### [DO THIS]
Count the lines in the rows below that contain the string "resolution", treating uppercase and lowercase as different, and reply with the number alone.

### [Entries on target coordinates]
+ + + +
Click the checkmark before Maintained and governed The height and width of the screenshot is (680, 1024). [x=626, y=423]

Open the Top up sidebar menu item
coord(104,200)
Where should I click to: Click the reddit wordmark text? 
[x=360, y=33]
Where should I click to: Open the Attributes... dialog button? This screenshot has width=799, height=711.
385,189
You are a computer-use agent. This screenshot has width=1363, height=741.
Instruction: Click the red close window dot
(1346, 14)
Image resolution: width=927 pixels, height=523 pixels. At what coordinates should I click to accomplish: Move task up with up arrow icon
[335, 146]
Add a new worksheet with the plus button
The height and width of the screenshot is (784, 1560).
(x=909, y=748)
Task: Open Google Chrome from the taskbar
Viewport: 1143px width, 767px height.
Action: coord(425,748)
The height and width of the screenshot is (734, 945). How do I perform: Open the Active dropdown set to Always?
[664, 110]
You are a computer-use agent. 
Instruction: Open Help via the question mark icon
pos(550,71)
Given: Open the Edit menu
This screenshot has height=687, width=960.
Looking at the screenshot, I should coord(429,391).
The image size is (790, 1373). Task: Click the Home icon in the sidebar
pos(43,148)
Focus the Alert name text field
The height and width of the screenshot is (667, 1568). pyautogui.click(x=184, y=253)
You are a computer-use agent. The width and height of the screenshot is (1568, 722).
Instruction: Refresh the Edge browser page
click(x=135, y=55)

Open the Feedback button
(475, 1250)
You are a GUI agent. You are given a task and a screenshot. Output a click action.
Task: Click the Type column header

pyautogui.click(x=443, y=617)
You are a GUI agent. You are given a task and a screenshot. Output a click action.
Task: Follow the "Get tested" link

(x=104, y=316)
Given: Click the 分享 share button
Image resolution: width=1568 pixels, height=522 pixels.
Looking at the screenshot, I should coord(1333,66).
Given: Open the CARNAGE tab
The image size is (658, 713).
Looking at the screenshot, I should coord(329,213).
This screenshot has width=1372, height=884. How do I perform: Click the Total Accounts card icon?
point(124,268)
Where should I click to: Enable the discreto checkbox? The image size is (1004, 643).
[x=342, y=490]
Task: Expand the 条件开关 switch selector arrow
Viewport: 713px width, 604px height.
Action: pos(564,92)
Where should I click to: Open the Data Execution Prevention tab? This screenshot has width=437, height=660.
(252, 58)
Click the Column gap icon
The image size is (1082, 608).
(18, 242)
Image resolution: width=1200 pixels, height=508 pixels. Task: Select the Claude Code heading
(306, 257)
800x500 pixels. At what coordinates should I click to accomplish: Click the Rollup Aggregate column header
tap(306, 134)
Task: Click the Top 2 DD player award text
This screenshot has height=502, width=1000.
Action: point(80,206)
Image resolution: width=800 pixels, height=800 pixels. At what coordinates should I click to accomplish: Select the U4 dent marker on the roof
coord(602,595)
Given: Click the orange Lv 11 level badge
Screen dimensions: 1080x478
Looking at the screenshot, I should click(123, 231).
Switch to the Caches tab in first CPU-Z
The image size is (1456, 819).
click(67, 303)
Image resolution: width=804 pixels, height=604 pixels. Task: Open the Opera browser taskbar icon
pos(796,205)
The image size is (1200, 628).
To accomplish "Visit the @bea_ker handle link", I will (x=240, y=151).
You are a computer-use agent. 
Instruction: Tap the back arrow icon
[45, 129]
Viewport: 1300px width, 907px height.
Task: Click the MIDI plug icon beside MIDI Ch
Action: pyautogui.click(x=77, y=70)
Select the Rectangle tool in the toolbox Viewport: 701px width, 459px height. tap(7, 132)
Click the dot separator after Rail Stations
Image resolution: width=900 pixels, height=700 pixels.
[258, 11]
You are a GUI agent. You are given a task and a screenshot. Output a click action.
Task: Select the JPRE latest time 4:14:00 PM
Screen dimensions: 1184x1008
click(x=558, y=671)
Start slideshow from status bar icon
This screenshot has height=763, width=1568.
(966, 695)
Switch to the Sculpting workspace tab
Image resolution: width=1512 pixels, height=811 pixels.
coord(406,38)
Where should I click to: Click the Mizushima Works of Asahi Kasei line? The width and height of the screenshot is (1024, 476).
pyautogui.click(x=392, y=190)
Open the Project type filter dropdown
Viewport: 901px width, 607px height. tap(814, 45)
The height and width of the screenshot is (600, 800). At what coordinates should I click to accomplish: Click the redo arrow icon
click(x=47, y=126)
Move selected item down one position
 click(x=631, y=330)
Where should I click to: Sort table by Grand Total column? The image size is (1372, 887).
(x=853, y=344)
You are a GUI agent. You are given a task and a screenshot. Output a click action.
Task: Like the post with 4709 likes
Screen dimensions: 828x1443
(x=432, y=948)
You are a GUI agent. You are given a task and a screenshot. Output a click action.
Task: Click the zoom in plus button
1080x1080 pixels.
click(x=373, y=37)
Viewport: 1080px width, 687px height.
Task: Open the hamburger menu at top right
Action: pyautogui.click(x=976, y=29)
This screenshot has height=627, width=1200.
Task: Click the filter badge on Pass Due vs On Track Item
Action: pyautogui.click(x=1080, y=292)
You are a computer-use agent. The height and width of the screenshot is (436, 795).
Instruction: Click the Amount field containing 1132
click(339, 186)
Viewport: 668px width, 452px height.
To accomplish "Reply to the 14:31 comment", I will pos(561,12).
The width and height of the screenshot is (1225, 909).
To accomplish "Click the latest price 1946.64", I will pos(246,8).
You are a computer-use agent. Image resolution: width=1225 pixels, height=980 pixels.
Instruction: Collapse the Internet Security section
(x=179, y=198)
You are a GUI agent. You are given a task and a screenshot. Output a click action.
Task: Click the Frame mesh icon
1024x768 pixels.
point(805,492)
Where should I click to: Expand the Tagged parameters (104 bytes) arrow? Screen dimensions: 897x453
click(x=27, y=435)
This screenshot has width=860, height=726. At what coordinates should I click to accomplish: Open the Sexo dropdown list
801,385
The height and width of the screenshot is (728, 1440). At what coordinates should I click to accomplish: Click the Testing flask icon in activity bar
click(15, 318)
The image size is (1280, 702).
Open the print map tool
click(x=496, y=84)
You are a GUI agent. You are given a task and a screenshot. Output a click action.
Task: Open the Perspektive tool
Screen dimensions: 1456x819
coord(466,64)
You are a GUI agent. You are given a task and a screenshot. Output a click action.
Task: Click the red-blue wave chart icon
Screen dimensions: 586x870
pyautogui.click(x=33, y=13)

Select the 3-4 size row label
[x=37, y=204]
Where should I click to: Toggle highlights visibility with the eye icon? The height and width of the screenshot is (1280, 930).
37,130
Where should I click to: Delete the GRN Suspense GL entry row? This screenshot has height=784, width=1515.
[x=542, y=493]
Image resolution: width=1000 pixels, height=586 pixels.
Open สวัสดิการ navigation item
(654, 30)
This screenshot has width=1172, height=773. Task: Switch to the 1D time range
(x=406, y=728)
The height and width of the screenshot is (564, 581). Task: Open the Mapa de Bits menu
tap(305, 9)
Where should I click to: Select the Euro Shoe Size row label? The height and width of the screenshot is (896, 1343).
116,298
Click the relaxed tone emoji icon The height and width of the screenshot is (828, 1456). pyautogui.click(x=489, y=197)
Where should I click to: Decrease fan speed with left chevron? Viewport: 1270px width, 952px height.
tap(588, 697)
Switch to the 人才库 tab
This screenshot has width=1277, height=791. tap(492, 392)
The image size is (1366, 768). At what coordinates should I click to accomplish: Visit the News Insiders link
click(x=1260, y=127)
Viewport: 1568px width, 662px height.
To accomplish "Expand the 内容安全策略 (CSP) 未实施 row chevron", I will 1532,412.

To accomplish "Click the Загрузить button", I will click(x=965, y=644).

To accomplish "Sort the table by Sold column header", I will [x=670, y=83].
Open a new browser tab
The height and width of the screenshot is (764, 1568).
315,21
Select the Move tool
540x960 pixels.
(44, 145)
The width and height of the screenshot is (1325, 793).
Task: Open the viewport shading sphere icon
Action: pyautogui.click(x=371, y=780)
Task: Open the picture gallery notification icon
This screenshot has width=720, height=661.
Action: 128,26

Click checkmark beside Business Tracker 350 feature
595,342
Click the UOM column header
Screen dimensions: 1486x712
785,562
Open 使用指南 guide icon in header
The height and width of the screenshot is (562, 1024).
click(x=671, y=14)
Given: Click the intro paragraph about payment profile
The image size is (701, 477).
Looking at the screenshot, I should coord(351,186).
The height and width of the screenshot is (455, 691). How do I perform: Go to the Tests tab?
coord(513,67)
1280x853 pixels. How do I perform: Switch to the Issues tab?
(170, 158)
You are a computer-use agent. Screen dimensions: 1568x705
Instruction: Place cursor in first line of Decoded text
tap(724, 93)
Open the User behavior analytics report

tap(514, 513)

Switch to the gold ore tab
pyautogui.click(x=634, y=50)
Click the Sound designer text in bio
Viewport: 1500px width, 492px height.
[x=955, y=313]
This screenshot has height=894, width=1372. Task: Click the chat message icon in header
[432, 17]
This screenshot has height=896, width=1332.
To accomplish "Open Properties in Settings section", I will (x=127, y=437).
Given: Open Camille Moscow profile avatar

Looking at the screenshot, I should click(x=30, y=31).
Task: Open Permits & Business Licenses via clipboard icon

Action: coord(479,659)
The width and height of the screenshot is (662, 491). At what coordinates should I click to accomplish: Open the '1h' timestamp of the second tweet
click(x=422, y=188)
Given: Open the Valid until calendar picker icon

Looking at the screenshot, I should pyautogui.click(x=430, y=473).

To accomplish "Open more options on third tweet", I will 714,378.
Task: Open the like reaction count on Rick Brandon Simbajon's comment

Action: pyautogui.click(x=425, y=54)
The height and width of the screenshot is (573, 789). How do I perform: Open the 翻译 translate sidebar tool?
+ + + +
### [COMPLETE RESPONSE]
9